#### Data shown

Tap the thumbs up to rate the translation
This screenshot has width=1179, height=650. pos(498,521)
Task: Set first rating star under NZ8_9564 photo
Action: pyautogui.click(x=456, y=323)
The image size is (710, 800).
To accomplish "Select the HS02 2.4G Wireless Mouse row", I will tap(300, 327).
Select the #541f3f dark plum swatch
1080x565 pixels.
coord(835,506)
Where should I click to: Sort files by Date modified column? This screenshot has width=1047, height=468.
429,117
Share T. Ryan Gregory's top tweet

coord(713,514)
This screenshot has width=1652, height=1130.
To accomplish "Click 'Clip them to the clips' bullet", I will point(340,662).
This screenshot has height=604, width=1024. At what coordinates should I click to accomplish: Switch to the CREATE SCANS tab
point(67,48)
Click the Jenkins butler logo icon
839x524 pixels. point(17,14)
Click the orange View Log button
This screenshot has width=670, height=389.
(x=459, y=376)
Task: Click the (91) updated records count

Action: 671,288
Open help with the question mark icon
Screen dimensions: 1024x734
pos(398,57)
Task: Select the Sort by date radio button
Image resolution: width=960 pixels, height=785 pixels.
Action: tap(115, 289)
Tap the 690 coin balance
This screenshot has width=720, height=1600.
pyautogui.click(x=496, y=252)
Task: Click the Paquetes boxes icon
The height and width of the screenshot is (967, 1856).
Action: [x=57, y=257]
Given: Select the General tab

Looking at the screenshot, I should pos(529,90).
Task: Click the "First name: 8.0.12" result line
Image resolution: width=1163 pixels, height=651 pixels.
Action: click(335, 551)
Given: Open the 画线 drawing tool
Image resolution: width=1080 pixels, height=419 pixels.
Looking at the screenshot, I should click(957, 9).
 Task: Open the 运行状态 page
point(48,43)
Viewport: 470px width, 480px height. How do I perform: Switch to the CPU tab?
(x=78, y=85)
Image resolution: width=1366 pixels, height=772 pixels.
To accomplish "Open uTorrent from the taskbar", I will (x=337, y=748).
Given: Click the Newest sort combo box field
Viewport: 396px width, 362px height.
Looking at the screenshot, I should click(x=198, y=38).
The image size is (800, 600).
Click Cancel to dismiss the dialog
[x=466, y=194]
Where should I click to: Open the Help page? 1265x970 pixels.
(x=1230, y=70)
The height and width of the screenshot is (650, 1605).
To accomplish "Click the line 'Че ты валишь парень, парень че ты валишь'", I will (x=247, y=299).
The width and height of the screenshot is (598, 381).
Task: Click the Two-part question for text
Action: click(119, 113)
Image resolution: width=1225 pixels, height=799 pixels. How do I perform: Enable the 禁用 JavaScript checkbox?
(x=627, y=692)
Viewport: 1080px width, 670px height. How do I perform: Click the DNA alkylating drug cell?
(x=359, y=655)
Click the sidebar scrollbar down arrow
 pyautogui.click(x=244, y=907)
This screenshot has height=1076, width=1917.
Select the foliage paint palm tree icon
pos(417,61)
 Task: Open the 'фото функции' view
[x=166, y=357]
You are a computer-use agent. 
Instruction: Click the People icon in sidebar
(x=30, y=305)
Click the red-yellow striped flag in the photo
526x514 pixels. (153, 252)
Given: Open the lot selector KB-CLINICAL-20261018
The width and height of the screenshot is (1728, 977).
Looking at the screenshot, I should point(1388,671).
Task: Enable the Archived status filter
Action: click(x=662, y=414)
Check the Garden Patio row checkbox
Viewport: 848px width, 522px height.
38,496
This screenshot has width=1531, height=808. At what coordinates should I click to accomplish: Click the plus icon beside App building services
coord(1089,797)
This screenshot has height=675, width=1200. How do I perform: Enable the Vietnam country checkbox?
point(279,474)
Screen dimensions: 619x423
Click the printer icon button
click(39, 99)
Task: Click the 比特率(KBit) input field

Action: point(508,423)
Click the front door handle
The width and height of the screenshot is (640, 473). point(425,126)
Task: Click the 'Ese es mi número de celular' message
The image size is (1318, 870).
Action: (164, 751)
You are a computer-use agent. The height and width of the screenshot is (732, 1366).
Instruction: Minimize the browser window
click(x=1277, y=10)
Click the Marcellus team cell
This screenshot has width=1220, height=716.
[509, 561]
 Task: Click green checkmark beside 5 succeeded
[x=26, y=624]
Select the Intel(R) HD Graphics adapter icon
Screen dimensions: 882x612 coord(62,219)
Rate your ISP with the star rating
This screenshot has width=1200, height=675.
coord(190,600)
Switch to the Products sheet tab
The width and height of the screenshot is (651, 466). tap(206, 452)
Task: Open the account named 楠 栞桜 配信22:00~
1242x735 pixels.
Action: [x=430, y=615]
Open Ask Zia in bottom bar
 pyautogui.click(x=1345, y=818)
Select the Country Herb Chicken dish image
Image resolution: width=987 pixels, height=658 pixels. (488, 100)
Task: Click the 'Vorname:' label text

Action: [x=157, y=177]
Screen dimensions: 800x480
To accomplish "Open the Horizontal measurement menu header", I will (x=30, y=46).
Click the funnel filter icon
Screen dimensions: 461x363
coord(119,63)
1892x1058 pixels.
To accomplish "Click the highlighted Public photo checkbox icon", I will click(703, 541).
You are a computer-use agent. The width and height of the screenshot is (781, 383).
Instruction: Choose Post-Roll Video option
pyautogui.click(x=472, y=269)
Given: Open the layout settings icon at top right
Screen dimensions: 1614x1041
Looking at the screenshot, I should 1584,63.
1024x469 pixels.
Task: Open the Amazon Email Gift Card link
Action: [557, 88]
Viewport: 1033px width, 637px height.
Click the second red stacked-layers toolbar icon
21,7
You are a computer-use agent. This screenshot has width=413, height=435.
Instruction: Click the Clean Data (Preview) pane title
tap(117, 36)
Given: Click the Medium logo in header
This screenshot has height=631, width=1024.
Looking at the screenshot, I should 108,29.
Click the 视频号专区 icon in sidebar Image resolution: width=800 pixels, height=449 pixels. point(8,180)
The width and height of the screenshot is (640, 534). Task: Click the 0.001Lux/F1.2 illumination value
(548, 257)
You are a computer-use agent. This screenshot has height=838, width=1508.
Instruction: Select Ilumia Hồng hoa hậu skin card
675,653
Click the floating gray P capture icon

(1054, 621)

########

Among the lines above, repeat exactly those from the line with "1080x565 pixels." to the line with "Click the orange View Log button", counting both ends.

**Result:**
1080x565 pixels.
coord(835,506)
Where should I click to: Sort files by Date modified column? This screenshot has width=1047, height=468.
429,117
Share T. Ryan Gregory's top tweet

coord(713,514)
This screenshot has width=1652, height=1130.
To accomplish "Click 'Clip them to the clips' bullet", I will point(340,662).
This screenshot has height=604, width=1024. At what coordinates should I click to accomplish: Switch to the CREATE SCANS tab
point(67,48)
Click the Jenkins butler logo icon
839x524 pixels. point(17,14)
Click the orange View Log button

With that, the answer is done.